### Dataset records

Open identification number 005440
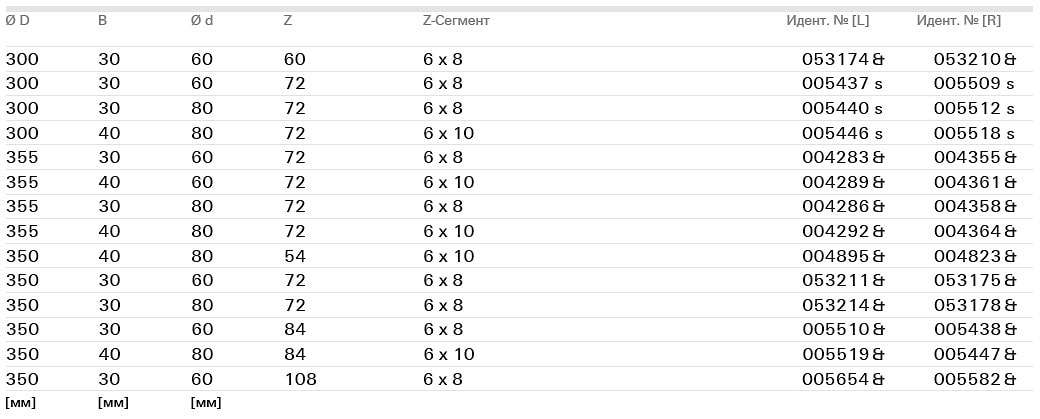The image size is (1040, 419). point(836,109)
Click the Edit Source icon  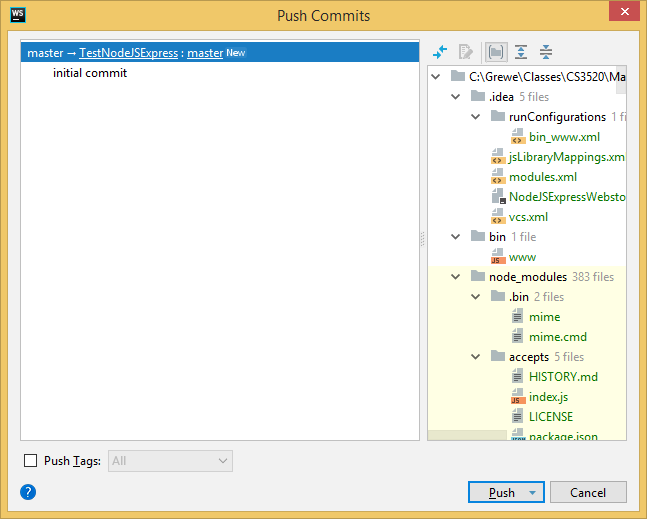(x=465, y=52)
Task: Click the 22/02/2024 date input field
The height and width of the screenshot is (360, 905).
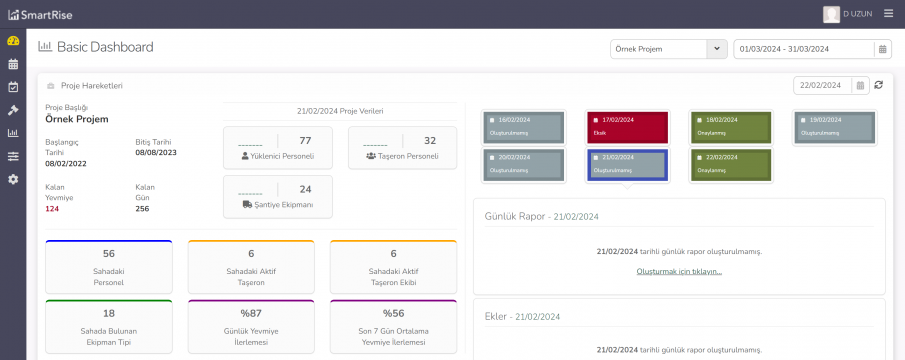Action: pos(823,85)
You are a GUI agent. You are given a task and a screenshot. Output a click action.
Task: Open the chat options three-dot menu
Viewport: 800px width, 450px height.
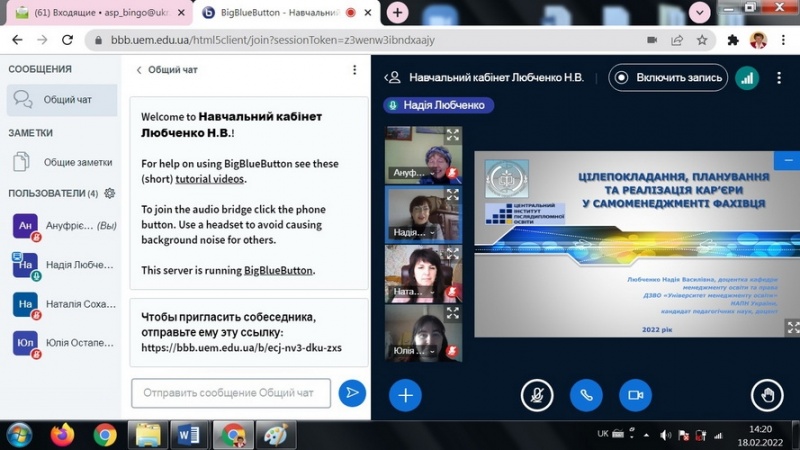pos(354,70)
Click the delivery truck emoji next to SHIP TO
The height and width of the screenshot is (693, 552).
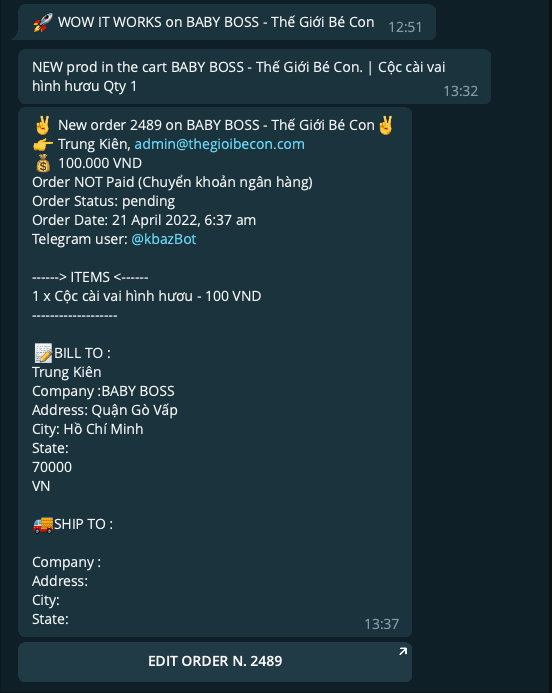[x=43, y=524]
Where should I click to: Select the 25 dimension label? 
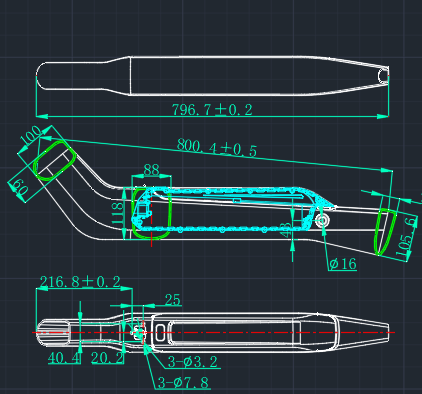tap(173, 300)
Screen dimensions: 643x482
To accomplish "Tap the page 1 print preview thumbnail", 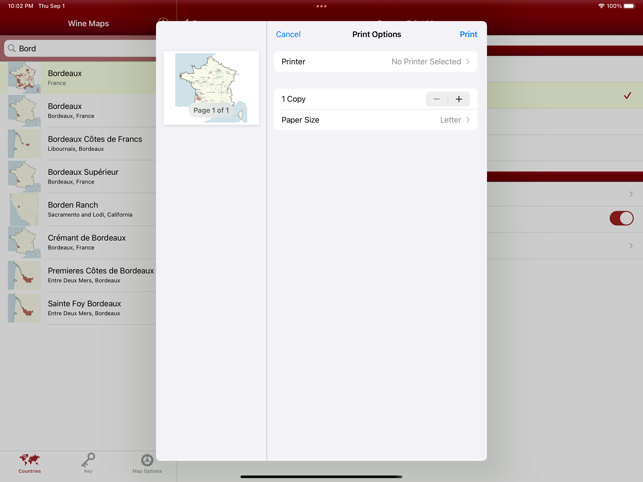I will 211,88.
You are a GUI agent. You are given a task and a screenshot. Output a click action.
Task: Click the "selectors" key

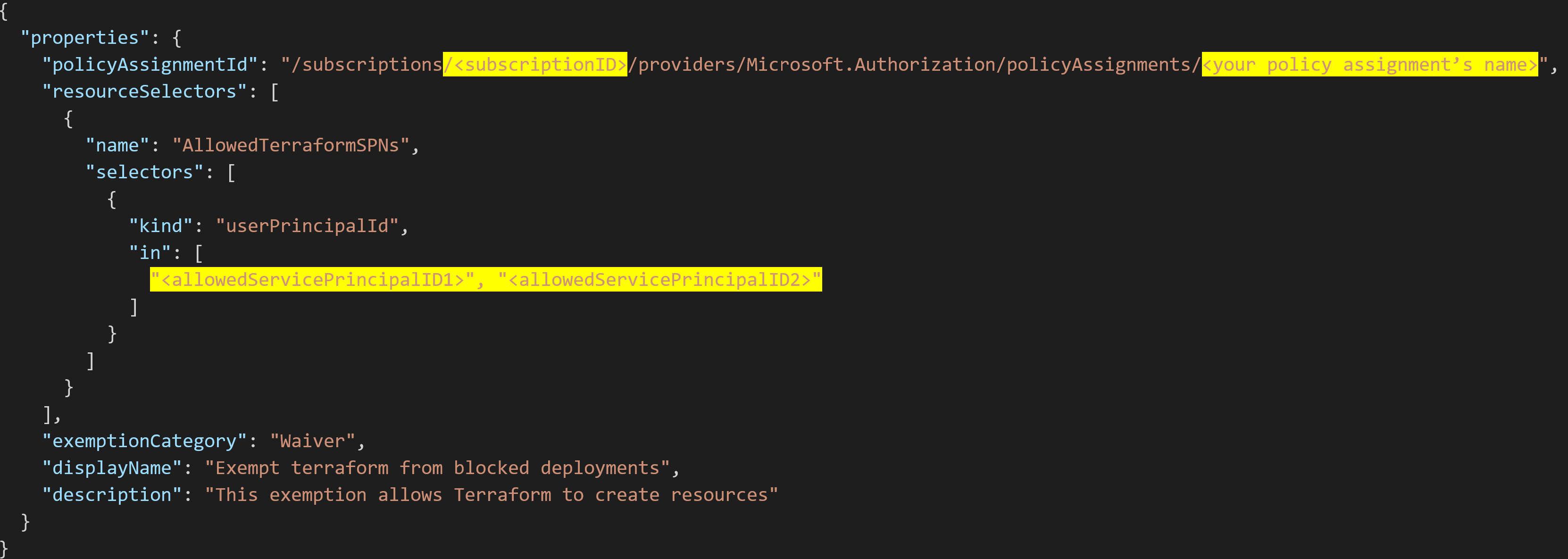pos(144,172)
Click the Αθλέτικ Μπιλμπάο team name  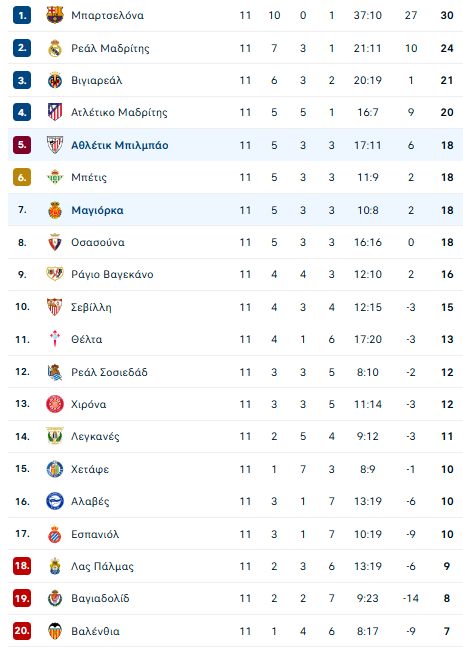coord(120,145)
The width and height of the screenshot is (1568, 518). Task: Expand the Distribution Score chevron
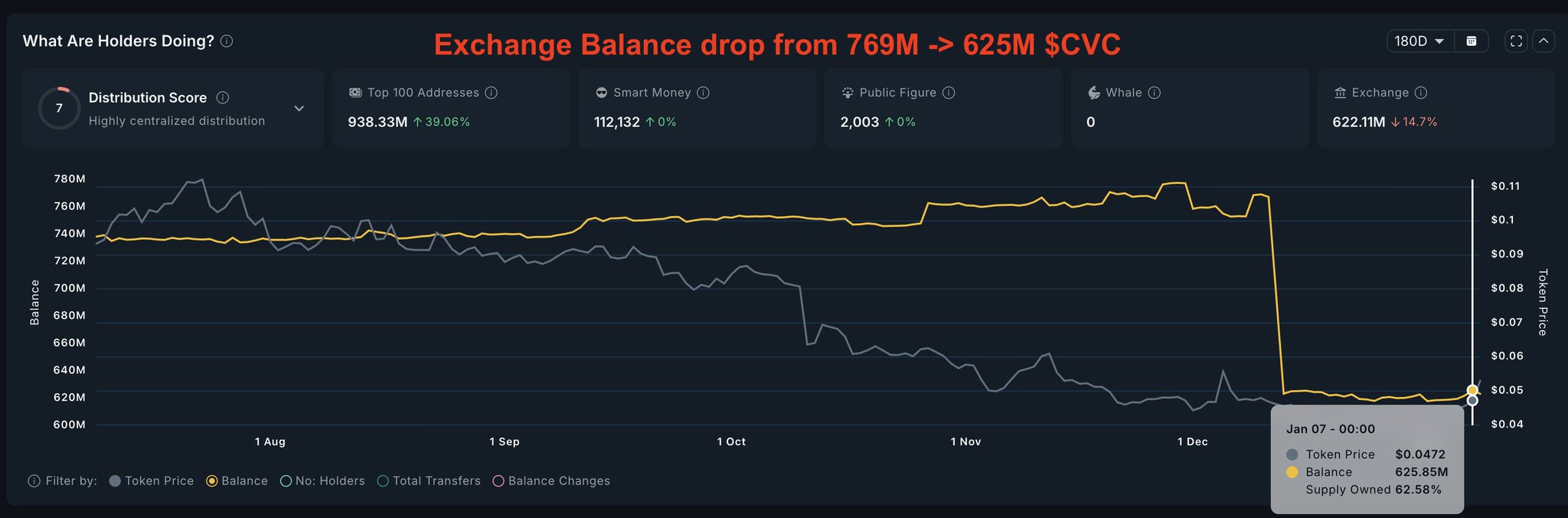coord(299,108)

### Set task
Render the data from the line with "The width and" through the end of the data as a Markdown table with the columns Row and Data line, one numbered row per line and blank lines skipped. Omit the pictures from the table.

### Exercise result
| Row | Data line |
|---|---|
| 1 | The width and height of the screenshot is (1568, 518). Task: Expand the Distribution Score chevron |
| 2 | coord(299,108) |